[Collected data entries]
----

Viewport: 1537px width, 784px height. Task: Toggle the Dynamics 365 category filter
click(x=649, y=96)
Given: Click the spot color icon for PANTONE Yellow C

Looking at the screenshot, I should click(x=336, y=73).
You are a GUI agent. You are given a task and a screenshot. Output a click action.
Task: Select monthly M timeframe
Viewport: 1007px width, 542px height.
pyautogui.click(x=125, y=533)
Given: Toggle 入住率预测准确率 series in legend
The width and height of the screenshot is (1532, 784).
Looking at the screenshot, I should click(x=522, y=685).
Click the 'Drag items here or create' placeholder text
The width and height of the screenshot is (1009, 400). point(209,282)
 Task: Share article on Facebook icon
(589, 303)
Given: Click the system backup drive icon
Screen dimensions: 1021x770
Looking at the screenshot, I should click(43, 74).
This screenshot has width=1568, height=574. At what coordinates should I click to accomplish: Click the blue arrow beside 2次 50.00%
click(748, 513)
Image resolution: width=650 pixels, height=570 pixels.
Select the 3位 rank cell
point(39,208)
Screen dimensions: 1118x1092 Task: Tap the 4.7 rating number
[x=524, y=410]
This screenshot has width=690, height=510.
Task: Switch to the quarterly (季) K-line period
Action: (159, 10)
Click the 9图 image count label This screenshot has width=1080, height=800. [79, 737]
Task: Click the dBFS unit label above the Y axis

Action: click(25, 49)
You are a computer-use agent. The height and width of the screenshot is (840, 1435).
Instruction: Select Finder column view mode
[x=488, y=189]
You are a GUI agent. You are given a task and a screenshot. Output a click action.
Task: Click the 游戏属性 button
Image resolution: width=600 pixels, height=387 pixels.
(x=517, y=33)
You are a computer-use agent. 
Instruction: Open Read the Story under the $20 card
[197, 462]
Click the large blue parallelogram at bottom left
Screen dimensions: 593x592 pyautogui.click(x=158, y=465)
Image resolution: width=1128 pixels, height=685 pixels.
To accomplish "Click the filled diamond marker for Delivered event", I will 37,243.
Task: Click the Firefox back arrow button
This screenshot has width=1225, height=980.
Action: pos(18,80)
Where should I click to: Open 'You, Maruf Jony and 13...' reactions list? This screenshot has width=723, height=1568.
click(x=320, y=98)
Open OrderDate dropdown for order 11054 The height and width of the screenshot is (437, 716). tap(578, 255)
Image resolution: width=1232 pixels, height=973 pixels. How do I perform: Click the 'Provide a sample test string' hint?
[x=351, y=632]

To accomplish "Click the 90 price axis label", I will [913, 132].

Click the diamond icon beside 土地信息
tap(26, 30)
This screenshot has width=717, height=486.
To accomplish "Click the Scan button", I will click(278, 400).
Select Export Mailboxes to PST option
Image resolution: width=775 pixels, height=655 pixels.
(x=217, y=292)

----

[Instructions for the task]: In the data above, how many lines contain the word "agent"? Write the number only.

[Exercise answer]: 4